Member of Parliament for Bolton
- In office 1834–1847
- Preceded by: Robert Torrens
- Succeeded by: William Bolling

Personal details
- Born: 24 November 1790
- Died: 18 January 1870
- Party: Whig
- Spouse: Elizabeth Byrom ​(m. 1815)​

= Peter Ainsworth (Whig politician) =

British politician (1790–1870)

Peter Ainsworth DL JP (24 November 1790 – 18 January 1870) was a British landowner and operator of an important bleach works. Leaving the family business to a brother, he went into politics as a Whig, and was one of the two Members of Parliament for Bolton from 1834 to 1847, before returning to the life of a country gentleman.

==Background and life==
Ainsworth was the great-grandson of the founder of the family firm, Peter Ainsworth (1713–80), who established a bleach works at Halliwell about 1740 with the financial support of a relation, Robert Ainsworth, the lexicographer.

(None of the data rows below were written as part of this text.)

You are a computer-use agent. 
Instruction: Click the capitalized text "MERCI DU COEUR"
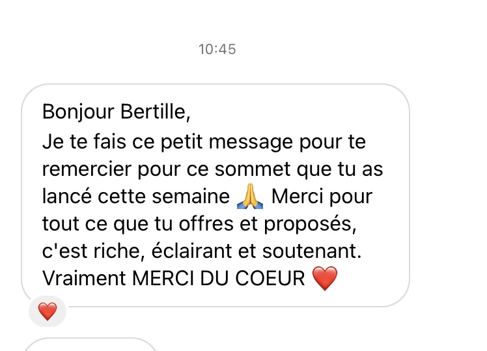click(219, 279)
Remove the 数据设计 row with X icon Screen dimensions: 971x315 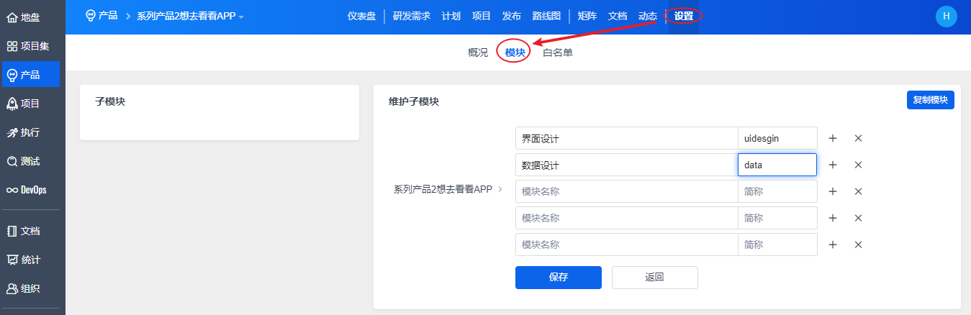point(858,165)
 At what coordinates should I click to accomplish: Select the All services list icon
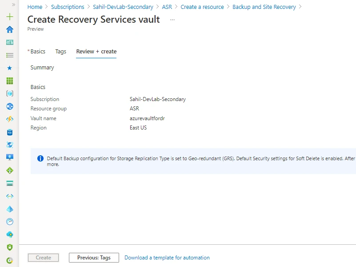click(x=9, y=55)
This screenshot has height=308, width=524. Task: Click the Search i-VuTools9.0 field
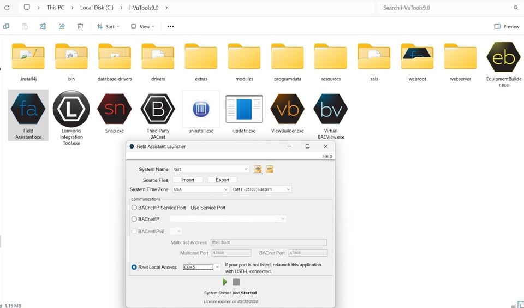point(445,8)
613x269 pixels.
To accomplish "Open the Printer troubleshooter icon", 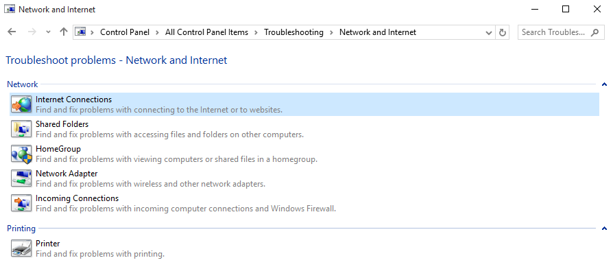I will tap(21, 248).
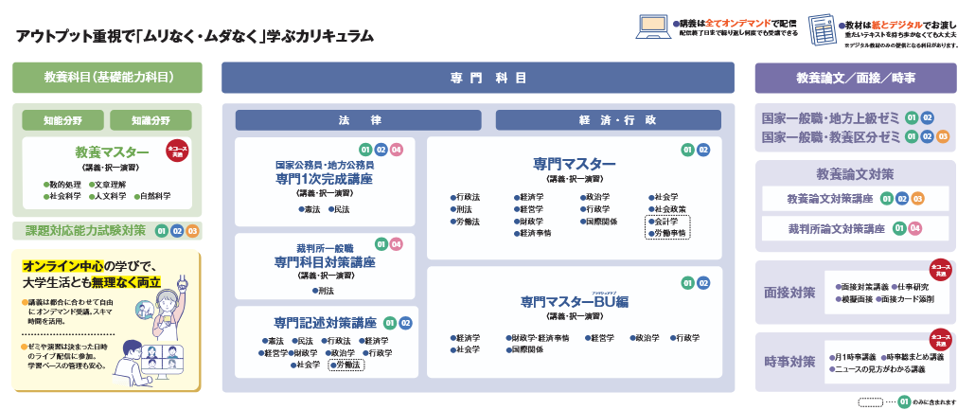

His grandfather, another Peter Ainsworth (1736–1807), expanded into chemical bleaching, and his father, Richard Ainsworth (1762–1833) continued the business and bought the Smithills Hall estate and another country house, Halliwell Hall, joining the landed gentry. His mother was Sarah Noble, a daughter of James Noble, of Lancaster.

On leaving school, Ainsworth joined the family business and worked in it until his father's death in 1833. On 15 August 1815, he married Elizabeth Byrom, a daughter and co-heiress of Ashton Byrom of Fairview, Liverpool, but they had no children.

On his father's death Ainsworth inherited the Smithills Hall estate and a large shareholding in the bleach works, but he became an inactive partner in it, preferring the life of a country gentleman. In 1834 he was elected to the House of Commons as a Whig member of parliament for Bolton, and he held the seat until 1847, serving alongside William Bolling and John Bowring. He lived mostly at Smithills Hall, part of which he rebuilt, while his younger brother, John Horrocks Ainsworth (1800–65), carried on the family business.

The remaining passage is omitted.